Objectives: The current study investigated whether hope and its two components (agency and pathways) acted as protective factors by weakening the relations between perceived burdensomeness, thwarted belongingness, and acquired capability for suicide and suicide risk among older adults.
Methods: A community sample of 594 older Australians aged from 60 to 95 years (M age = 68.72, SD age = 6.67) completed the Suicidal Behaviors Questionnaire-Revised, Interpersonal Needs Questionnaire-Revised, Acquired Capability for Suicide Scale-Fearlessness about Death Scale, Adult Hope Scale, and Geriatric Depression Scale-short form.
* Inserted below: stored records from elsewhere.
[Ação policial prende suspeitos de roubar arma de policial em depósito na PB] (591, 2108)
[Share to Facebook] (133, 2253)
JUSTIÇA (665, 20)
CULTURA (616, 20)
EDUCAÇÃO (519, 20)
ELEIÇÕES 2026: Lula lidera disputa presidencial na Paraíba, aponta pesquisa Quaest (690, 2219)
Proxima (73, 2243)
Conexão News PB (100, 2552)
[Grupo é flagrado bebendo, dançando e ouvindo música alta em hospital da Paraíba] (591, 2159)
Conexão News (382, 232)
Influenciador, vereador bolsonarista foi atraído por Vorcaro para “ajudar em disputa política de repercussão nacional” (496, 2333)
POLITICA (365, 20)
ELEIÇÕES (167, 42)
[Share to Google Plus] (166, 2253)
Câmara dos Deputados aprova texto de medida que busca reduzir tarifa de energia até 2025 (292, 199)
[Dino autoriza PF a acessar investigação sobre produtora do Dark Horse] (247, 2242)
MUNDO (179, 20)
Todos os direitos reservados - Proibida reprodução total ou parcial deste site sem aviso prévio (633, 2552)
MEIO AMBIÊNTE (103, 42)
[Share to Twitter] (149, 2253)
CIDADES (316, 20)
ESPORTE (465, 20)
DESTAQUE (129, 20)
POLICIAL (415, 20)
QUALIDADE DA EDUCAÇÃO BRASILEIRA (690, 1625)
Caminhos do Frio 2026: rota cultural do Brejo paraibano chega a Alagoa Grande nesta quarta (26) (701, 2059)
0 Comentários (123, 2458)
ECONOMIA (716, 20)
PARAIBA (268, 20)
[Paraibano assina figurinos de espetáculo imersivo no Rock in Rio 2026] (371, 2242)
Results: After controlling for depressive symptoms and sociodemographic variables, hope and agency moderated the thwarted belongingness-suicide risk relation, and hope, agency, and pathways moderated the acquired capability for suicide-risk relation.
Conclusions: Hope may play an important role in reducing suicide risk among older adults experiencing thwarted belongingness and who have acquired the capability for suicide. Research is required to identify ways of reducing suicide risk among older adults who experience perceived burdensomeness. Clinical Implications: Increasing hope may reduce suicide risk among older adults experiencing thwarted belongingness and who have acquired the capability for suicide.